In August 1572, Pedro Menéndez de Aviles arrived from Florida with thirty soldiers and sailors to take revenge for the massacre. Initially, Menéndez de Avilés believed that Don Luís' uncle was responsible for the killings. He lured several natives aboard his ship with gifts and used them as hostages. From them, Menéndez de Avilés learned of Alonso de Olmos' survival and was able to secure the boy's return. After gaining a fuller picture of the massacre from Olmos, Menéndez de Avilés attempted to use other natives as hostages to bargain for the hand-over of Don Luís. Don Luís did not turn himself over to the Spanish.

Before leaving the bay, Menéndez de Avilés had the remaining native hostages baptized and hanged from the ships' yards. During the expedition, 20 natives were killed.

The failed attempt at establishing a mission in Virginia was the end of Spanish ventures to colonize the area. Don Luís subsequently disappeared from the historical record.

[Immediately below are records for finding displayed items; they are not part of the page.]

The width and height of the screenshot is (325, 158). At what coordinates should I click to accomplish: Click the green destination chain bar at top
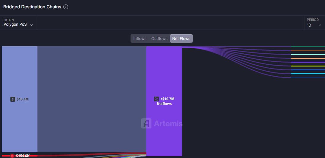[x=308, y=47]
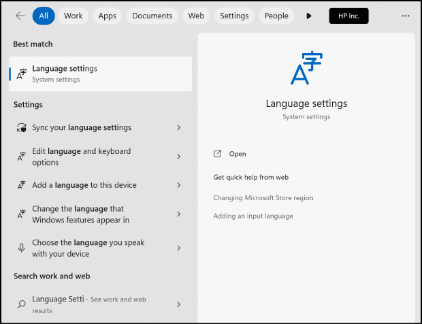Screen dimensions: 422x324
Task: Select the Language settings best match result
Action: [x=100, y=74]
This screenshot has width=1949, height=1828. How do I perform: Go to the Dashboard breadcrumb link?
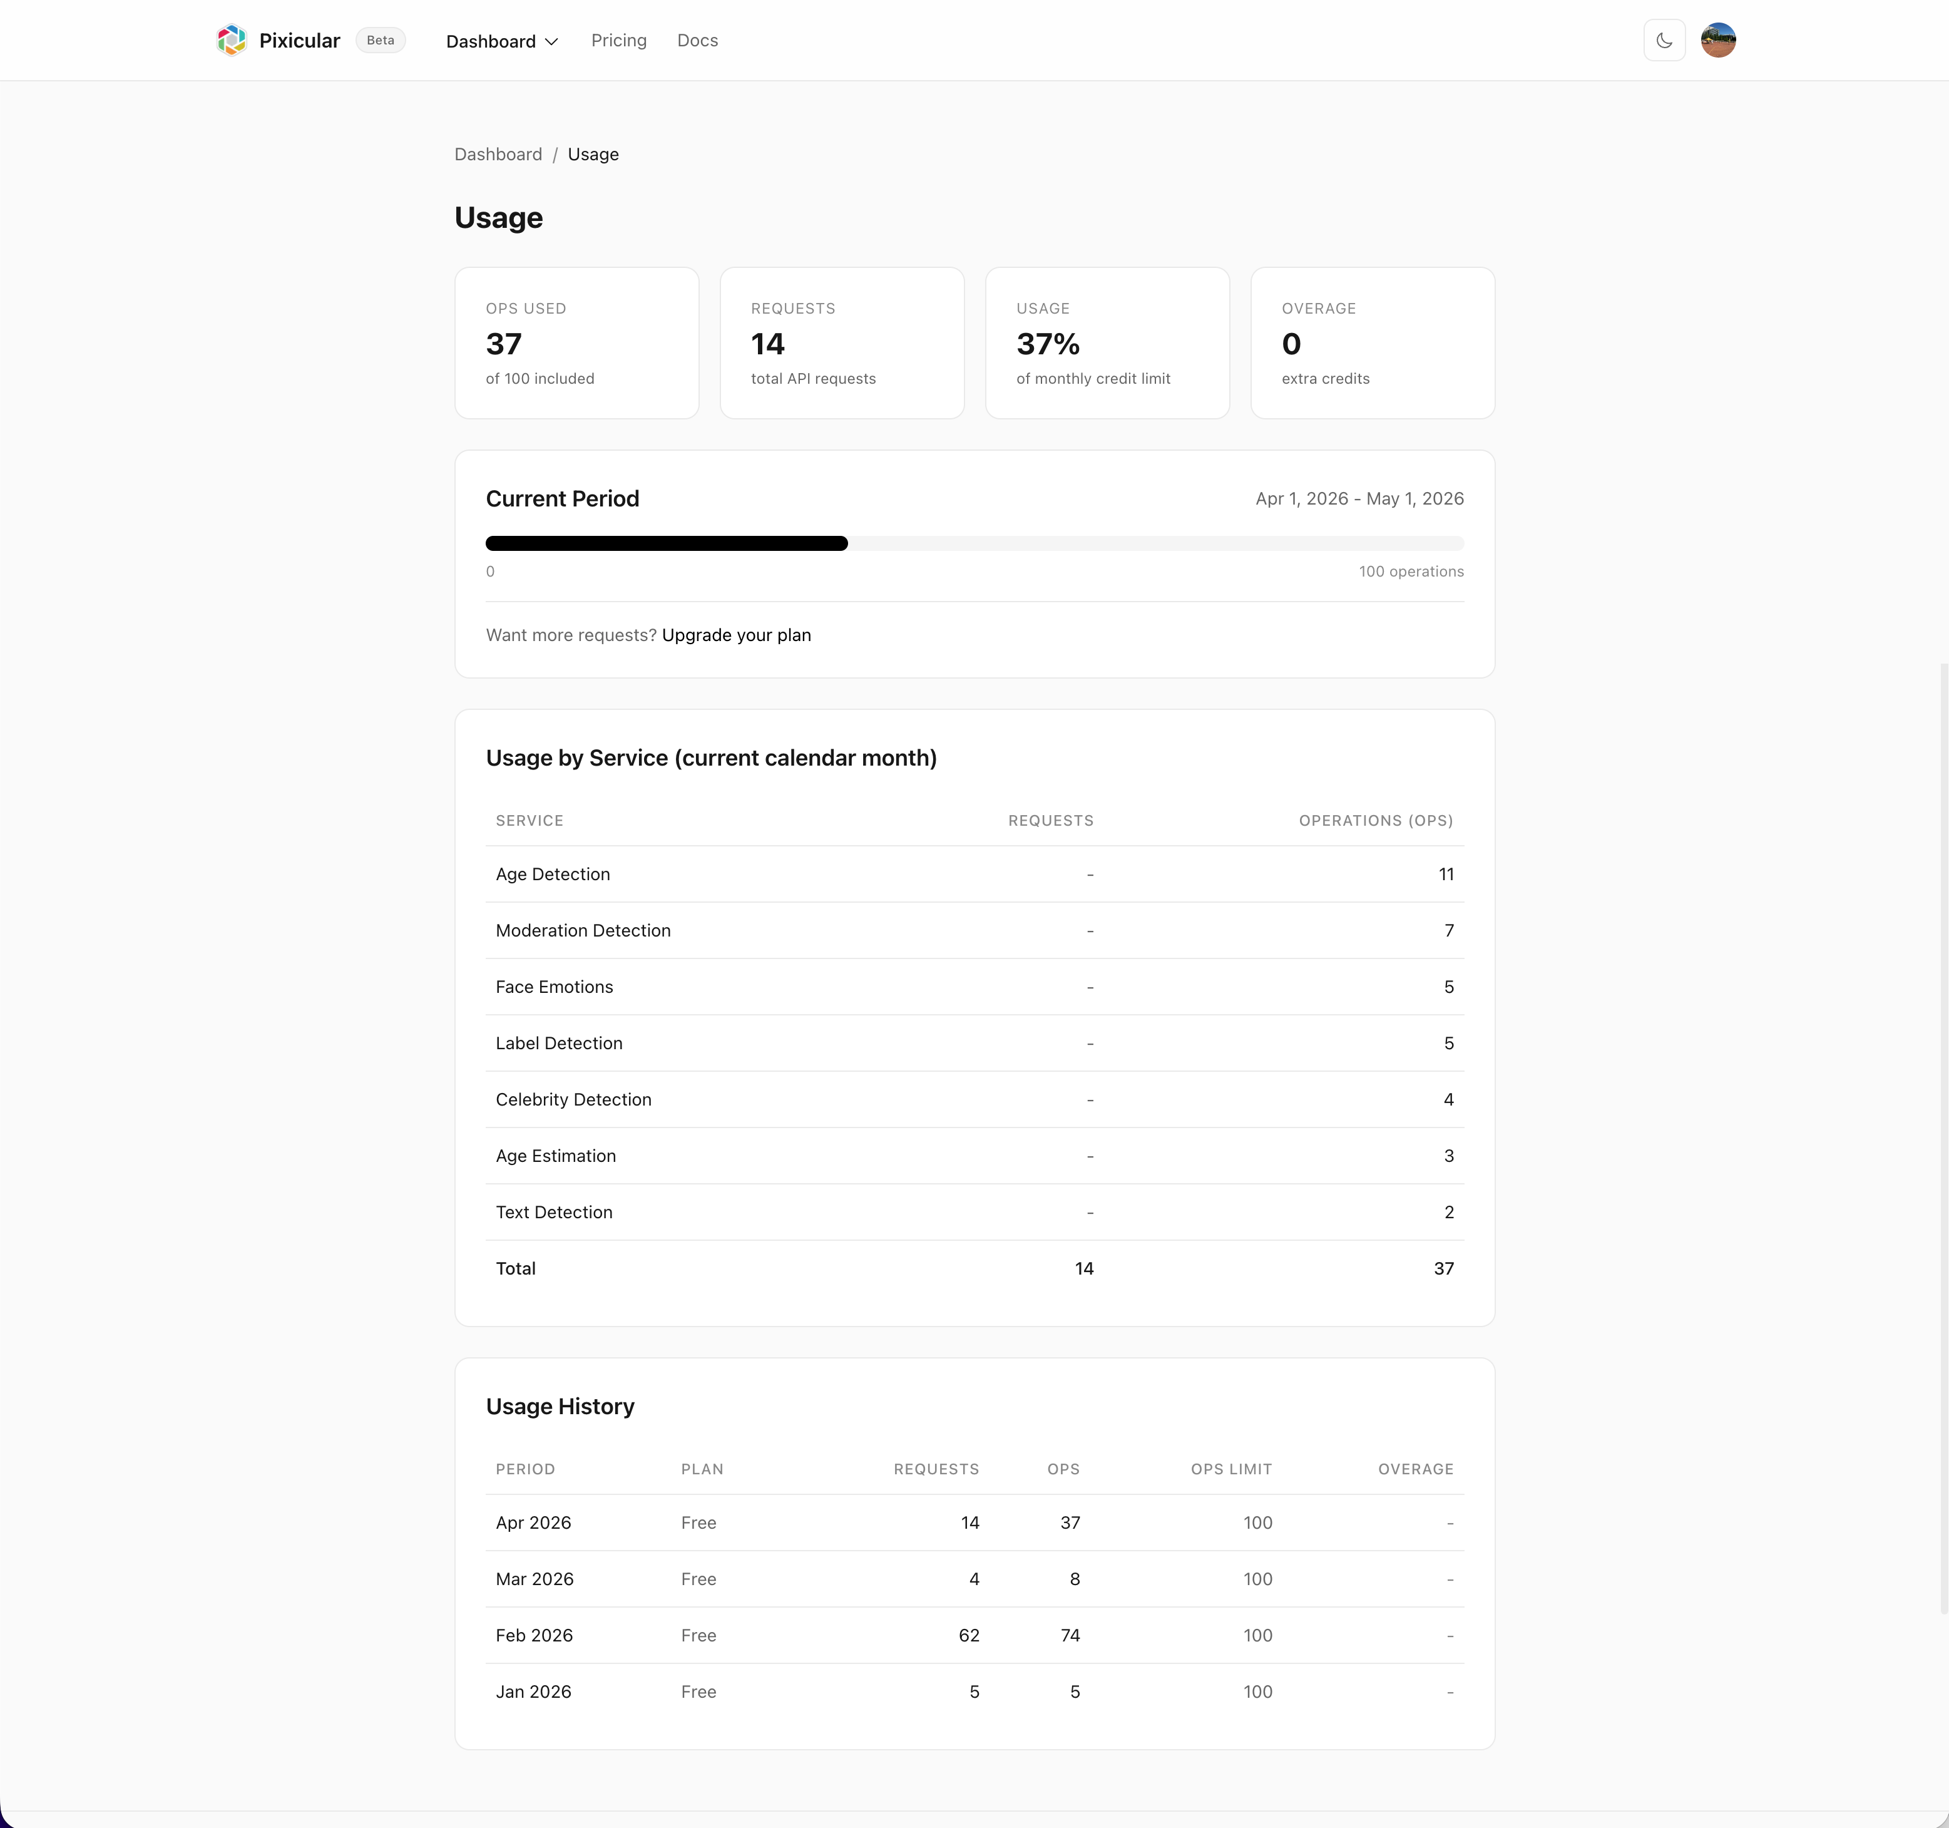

==Possible link between Don Luís and Opechancanough==
At the time of the first permanent English settlement at Jamestown in 1607, a fierce Native American warrior named Opechancanough was the brother of Wahunsenacawh, the Chief of the Powhatan Confederacy, The name Opechancanough meant "He whose Soul is White" in the Algonquian language.

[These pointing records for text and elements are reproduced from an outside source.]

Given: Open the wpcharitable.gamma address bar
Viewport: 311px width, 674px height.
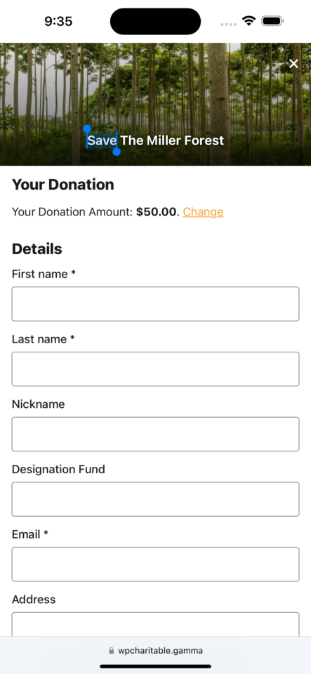Looking at the screenshot, I should 156,651.
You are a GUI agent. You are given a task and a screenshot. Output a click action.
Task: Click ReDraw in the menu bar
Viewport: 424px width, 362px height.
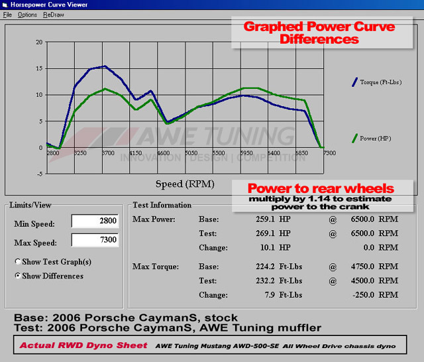[x=54, y=15]
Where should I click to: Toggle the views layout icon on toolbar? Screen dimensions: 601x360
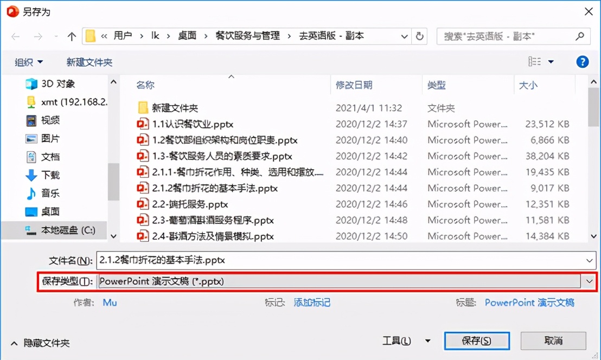pos(535,62)
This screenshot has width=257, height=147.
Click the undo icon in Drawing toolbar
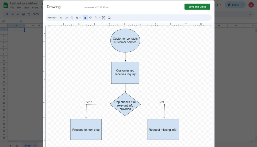point(61,18)
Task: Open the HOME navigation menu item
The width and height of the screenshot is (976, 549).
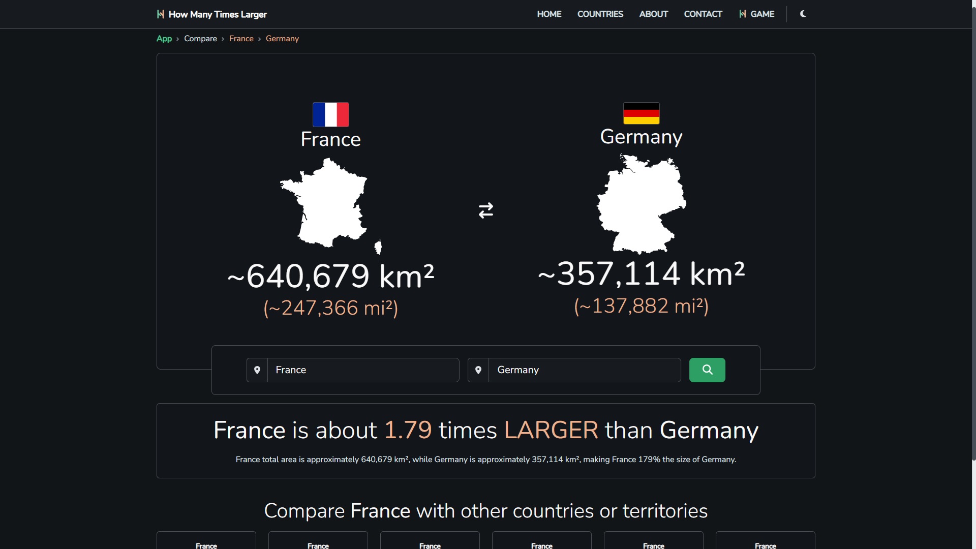Action: [x=549, y=14]
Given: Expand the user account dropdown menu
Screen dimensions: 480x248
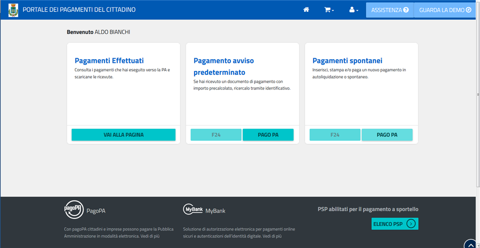Looking at the screenshot, I should pyautogui.click(x=354, y=10).
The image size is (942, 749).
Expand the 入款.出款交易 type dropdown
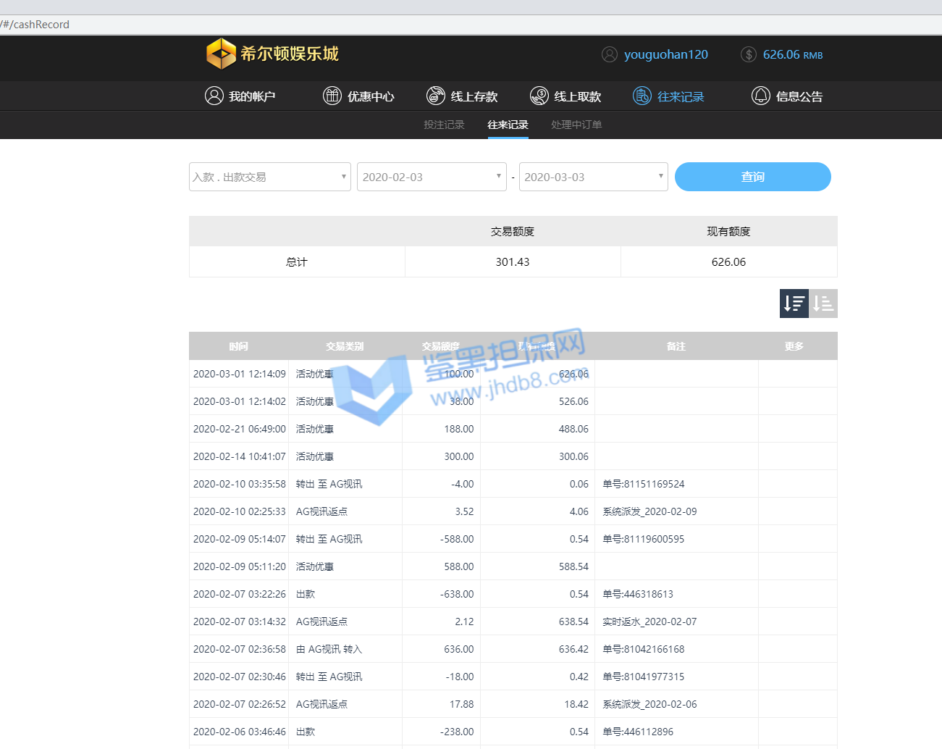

It has been speculated by some historians that Don Luís may have been Opechancanough. However, Paquiquino (Don Luis) was of the Paspahegh Tribe while Opechancanough was of the Pamunkey and Powhatan Tribes, they were not born of the same people. While both men are believed to have been born about the same time, and both have a reputation for being violently opposed to European settlers, Murrin suggests that Opechancanough was more likely the nephew or cousin of Don Luis.

== Possible father of Powhatan ==
Alternatively, some believe that Don Luís may have been the father of Wahunsenacawh aka Chief Powhatan. When discussing a treaty between the English and Powhatan Confederacy, Ralph Hamor records that Powhatan's father had arrived in Virginia from the Spanish West Indies, a curious fact that matches the life of Don Luís:"Thirdly they should at all times be ready and willing to furnish vs with three or foure hundred bowmen to aide vs against the Spaniards, whose name is odious amongst them, for Powhatans father was driuen by them from the west-Indies into those parts..."

 - Ralph Hamor, A TRVE DISCOVRSE of the present estate of Virginia, and the successe of the affaires there till the 18 of Iune. 1614.Based on this possibility, Frank T. Siebert Jr. speculates that Don Luis' experience observing Spanish rule contributed to the later founding of the Powhatan Confederacy by uniting six tribes before of his presumable death around 1583-1585, at which point Wahunsenacawh could have succeeded him.

The belief that Don Luis could be Wahunsenacawh's father is flawed, however, for it is not chronologically possible. Paquinquineo was a youth when he was kidnapped by the Spanish, and is thought to have been born between 1540 and 1550. The Spanish liked young captives who could easily learn the Spanish language and still remember their native languages. Wahunsenacawh is believed to have been born about 1547. John Smith estimated that he was born in 1547, while William Strachey thought he could have been born as early as 1527. Therefore, Wahunsenacawh was either older than or of the same age as Don Luis. Additionally, the Powhatan Indians were a matrilineal society, Wahunsenacawh explained to the English that he inherited his right to rule from his mother, and that his siblings, not his own children, would succeed him. Based upon this, it is believed that the chief before Wahunsenacawh was likely his uncle, but certainly not his father.

==Modern times==
Descendants of the Powhatan Confederacy live on in Virginia in many places, including two reservations in King William County. The Roman Catholic Diocese of Richmond has designated St. Elizabeth Ann Seton Parish in New Kent County as the new shrine of the Jesuit martyrs.